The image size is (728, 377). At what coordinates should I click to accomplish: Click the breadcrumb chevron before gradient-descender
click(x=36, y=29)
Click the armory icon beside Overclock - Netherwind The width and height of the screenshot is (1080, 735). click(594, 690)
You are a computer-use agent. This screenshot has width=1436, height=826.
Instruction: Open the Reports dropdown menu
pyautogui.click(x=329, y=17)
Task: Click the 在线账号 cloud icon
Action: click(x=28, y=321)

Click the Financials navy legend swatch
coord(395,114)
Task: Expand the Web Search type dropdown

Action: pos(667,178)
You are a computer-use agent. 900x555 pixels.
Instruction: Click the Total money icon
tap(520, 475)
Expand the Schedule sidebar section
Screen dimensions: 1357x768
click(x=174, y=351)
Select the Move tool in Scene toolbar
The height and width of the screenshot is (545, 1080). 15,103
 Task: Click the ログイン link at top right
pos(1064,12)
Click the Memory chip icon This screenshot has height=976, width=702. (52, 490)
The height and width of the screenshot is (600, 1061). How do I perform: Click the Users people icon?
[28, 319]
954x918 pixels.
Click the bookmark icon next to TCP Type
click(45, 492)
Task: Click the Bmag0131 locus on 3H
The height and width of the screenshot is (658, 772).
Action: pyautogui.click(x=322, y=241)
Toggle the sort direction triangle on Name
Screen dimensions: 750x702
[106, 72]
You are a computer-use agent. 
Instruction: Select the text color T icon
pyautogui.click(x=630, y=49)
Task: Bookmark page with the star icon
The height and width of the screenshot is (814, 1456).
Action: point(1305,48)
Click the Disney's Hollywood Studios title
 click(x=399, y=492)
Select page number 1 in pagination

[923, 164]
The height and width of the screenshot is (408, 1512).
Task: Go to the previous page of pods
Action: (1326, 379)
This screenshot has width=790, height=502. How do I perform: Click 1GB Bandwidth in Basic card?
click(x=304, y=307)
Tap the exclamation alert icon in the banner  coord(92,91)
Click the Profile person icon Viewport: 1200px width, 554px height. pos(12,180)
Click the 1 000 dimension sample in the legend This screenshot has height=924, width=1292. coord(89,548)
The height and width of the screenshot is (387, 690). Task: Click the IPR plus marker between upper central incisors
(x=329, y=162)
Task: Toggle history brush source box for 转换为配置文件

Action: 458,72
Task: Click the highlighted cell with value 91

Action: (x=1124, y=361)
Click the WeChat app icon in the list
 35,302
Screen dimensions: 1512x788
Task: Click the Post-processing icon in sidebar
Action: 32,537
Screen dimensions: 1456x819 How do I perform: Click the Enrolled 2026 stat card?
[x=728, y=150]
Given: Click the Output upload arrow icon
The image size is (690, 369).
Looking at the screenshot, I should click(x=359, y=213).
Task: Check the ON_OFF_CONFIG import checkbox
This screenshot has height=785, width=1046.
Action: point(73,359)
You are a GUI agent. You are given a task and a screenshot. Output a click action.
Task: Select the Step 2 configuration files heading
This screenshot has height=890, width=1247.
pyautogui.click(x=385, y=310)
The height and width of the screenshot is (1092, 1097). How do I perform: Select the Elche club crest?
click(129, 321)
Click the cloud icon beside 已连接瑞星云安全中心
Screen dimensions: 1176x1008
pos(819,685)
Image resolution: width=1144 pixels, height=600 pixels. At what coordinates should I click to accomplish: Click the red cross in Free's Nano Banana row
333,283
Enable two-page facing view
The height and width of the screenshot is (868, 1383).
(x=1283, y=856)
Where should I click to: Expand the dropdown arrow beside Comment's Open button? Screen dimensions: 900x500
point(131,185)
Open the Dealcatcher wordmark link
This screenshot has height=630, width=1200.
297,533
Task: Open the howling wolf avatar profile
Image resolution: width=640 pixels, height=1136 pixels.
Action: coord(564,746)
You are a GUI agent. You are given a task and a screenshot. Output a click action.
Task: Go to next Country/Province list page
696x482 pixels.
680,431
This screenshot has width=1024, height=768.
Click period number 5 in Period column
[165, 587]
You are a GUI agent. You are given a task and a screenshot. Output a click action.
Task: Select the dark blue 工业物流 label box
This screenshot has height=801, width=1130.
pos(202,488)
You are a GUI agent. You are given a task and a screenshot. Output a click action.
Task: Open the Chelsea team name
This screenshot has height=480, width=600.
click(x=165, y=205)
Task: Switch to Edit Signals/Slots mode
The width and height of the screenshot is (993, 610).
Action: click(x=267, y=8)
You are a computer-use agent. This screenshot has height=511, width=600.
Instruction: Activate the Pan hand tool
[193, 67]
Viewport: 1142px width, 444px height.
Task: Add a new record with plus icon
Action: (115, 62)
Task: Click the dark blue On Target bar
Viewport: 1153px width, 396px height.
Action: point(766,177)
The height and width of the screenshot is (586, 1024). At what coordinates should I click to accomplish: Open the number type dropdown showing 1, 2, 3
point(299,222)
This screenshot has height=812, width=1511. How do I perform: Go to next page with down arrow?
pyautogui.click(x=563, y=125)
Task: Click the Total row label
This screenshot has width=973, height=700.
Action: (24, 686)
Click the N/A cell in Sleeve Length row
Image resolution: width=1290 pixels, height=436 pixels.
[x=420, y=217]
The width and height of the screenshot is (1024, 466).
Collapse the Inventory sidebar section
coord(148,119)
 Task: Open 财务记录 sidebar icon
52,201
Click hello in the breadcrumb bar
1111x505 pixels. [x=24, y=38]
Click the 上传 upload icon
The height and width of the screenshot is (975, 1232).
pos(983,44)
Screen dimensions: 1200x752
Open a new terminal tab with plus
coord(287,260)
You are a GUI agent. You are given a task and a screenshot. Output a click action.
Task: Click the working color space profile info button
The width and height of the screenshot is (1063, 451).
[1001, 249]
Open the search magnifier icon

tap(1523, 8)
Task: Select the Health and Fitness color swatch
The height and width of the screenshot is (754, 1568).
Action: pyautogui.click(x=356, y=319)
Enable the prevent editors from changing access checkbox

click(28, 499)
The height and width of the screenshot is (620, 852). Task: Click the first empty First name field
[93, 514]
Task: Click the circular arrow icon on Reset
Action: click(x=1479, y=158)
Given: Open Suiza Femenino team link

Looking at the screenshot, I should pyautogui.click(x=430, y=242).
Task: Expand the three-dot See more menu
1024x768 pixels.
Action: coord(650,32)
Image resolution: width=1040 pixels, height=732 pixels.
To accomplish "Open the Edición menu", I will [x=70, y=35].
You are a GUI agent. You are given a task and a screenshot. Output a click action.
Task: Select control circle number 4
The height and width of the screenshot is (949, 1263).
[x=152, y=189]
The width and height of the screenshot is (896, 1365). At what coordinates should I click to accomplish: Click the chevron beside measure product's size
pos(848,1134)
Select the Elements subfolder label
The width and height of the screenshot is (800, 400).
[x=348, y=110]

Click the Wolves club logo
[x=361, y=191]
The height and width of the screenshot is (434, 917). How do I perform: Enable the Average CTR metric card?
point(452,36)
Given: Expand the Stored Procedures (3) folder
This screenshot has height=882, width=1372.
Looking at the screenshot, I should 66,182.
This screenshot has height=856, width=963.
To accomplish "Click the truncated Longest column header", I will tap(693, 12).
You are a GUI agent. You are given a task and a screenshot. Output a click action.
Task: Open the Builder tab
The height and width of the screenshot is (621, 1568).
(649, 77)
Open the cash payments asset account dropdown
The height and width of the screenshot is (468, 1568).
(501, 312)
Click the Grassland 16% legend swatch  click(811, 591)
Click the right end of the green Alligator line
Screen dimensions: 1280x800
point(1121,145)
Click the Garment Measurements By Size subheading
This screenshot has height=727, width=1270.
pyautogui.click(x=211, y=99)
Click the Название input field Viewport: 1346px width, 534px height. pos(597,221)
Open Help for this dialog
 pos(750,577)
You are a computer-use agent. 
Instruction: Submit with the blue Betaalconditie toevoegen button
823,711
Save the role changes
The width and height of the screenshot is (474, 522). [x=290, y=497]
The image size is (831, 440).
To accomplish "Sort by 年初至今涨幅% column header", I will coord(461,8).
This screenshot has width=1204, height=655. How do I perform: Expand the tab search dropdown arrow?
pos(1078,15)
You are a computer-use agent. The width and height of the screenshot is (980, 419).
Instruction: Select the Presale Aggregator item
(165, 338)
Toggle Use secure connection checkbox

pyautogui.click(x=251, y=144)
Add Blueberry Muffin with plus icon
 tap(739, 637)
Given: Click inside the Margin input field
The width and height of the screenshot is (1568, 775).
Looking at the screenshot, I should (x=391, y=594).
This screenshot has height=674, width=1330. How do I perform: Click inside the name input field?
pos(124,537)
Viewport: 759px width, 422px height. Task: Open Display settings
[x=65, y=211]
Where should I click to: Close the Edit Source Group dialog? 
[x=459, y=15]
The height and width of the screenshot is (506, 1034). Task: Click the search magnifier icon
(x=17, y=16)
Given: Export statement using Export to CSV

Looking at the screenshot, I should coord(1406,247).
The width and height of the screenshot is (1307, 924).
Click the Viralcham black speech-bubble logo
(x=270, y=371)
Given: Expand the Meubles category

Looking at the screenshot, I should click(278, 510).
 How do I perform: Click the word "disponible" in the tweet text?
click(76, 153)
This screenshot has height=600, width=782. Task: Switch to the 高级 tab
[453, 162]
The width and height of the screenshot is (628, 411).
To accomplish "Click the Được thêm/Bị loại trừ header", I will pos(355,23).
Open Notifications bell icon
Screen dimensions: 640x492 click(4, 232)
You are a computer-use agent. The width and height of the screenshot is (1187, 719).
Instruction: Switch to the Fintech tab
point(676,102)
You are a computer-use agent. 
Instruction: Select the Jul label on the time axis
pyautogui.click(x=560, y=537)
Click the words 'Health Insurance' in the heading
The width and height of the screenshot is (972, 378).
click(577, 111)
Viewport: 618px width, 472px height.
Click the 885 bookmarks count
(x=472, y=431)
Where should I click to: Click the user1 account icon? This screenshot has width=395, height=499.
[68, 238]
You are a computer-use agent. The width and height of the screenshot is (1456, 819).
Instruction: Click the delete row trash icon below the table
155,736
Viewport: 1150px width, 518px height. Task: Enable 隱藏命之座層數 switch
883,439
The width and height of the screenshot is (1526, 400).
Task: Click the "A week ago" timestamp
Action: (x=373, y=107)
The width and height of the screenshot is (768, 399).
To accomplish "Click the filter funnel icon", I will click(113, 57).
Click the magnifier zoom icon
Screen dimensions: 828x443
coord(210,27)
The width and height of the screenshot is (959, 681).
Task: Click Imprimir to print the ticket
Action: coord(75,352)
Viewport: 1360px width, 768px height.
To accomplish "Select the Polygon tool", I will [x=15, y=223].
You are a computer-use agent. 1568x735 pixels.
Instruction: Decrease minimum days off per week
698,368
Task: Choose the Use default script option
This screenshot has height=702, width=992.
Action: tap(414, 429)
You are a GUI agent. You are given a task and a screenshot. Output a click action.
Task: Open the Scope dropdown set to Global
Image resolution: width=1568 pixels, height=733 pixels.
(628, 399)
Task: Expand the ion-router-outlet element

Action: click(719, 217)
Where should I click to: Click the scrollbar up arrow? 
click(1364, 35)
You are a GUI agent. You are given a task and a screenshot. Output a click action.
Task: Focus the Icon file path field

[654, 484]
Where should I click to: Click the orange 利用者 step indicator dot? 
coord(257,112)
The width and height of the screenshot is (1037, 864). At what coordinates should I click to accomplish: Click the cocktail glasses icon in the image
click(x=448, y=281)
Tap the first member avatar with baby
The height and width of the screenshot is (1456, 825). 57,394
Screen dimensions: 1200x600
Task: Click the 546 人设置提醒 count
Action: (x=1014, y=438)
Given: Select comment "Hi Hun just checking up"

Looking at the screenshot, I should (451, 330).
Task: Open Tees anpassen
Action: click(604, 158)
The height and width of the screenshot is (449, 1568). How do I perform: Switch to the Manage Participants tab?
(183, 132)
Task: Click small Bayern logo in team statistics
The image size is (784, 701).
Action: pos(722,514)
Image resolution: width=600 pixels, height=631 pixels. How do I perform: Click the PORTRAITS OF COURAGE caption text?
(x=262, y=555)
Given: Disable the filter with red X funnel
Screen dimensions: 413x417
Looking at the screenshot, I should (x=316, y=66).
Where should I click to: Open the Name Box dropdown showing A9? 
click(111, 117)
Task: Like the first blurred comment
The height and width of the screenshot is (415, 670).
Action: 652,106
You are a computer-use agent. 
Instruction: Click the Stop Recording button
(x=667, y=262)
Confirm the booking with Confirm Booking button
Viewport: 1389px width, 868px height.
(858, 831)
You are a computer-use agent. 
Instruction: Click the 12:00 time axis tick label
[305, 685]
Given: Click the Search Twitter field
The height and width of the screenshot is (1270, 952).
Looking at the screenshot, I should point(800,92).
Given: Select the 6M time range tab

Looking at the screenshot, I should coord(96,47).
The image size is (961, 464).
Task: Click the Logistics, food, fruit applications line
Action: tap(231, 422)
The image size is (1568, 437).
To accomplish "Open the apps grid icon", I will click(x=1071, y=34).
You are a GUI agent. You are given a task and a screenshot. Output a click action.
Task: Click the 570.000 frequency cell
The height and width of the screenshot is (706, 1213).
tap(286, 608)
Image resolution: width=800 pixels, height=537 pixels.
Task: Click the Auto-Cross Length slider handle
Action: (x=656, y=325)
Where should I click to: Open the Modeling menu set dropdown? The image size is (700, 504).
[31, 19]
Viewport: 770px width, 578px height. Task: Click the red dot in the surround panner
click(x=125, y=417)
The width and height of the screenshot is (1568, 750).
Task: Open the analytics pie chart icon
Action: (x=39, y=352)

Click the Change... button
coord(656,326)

::::

» **What this task involves**
Among the lines above, find those carrying the word "header" and copy them out.

» **Result**
To accomplish "Click the truncated Longest column header", I will tap(693, 12).
To accomplish "Sort by 年初至今涨幅% column header", I will coord(461,8).
To accomplish "Click the Được thêm/Bị loại trừ header", I will pos(355,23).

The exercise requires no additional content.